[Stored data entries]
•••

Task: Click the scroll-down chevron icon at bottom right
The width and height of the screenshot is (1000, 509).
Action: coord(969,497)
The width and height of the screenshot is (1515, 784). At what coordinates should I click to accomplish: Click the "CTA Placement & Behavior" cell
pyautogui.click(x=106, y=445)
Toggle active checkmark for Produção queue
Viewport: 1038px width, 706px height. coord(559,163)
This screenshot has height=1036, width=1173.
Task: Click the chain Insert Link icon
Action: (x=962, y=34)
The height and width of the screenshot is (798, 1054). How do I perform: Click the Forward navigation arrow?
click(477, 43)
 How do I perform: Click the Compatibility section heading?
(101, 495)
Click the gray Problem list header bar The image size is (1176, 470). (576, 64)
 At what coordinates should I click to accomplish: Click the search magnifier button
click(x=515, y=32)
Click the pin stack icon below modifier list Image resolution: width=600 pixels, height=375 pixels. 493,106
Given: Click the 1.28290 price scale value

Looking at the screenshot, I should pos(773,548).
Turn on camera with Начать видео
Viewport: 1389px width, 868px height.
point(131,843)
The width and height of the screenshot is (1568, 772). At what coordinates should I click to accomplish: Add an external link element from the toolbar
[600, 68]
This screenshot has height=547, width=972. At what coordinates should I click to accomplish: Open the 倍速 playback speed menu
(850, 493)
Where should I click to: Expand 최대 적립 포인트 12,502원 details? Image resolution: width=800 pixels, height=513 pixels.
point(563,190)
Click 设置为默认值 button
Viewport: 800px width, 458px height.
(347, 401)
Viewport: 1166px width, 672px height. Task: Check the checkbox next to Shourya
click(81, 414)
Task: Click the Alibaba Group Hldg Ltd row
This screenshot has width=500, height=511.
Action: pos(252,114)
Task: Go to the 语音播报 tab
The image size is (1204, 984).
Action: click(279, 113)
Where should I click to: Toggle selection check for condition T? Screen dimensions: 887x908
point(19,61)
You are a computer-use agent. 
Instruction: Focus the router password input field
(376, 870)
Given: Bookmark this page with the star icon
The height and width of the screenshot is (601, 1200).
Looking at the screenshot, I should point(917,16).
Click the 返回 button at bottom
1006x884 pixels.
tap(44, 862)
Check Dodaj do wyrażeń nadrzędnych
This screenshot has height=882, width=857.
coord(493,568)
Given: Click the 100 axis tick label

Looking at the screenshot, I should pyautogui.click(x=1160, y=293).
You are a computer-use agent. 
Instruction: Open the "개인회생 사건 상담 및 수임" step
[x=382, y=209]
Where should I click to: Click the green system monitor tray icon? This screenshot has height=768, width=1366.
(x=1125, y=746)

•••

### Try it
Repeat the data above in full, word for word.

### Problem solution
Task: Click the scroll-down chevron icon at bottom right
The width and height of the screenshot is (1000, 509).
Action: coord(969,497)
The width and height of the screenshot is (1515, 784). At what coordinates should I click to accomplish: Click the "CTA Placement & Behavior" cell
pyautogui.click(x=106, y=445)
Toggle active checkmark for Produção queue
Viewport: 1038px width, 706px height. coord(559,163)
This screenshot has height=1036, width=1173.
Task: Click the chain Insert Link icon
Action: (x=962, y=34)
The height and width of the screenshot is (798, 1054). How do I perform: Click the Forward navigation arrow?
click(477, 43)
 How do I perform: Click the Compatibility section heading?
(101, 495)
Click the gray Problem list header bar The image size is (1176, 470). (576, 64)
 At what coordinates should I click to accomplish: Click the search magnifier button
click(x=515, y=32)
Click the pin stack icon below modifier list Image resolution: width=600 pixels, height=375 pixels. 493,106
Given: Click the 1.28290 price scale value

Looking at the screenshot, I should pos(773,548).
Turn on camera with Начать видео
Viewport: 1389px width, 868px height.
point(131,843)
The width and height of the screenshot is (1568, 772). At what coordinates should I click to accomplish: Add an external link element from the toolbar
[600, 68]
This screenshot has height=547, width=972. At what coordinates should I click to accomplish: Open the 倍速 playback speed menu
(850, 493)
Where should I click to: Expand 최대 적립 포인트 12,502원 details? Image resolution: width=800 pixels, height=513 pixels.
point(563,190)
Click 设置为默认值 button
Viewport: 800px width, 458px height.
(347, 401)
Viewport: 1166px width, 672px height. Task: Check the checkbox next to Shourya
click(81, 414)
Task: Click the Alibaba Group Hldg Ltd row
This screenshot has width=500, height=511.
Action: pos(252,114)
Task: Go to the 语音播报 tab
The image size is (1204, 984).
Action: click(279, 113)
Where should I click to: Toggle selection check for condition T? Screen dimensions: 887x908
point(19,61)
You are a computer-use agent. 
Instruction: Focus the router password input field
(376, 870)
Given: Bookmark this page with the star icon
The height and width of the screenshot is (601, 1200).
Looking at the screenshot, I should point(917,16).
Click the 返回 button at bottom
1006x884 pixels.
tap(44, 862)
Check Dodaj do wyrażeń nadrzędnych
This screenshot has height=882, width=857.
coord(493,568)
Given: Click the 100 axis tick label

Looking at the screenshot, I should pyautogui.click(x=1160, y=293).
You are a computer-use agent. 
Instruction: Open the "개인회생 사건 상담 및 수임" step
[x=382, y=209]
Where should I click to: Click the green system monitor tray icon? This screenshot has height=768, width=1366.
(x=1125, y=746)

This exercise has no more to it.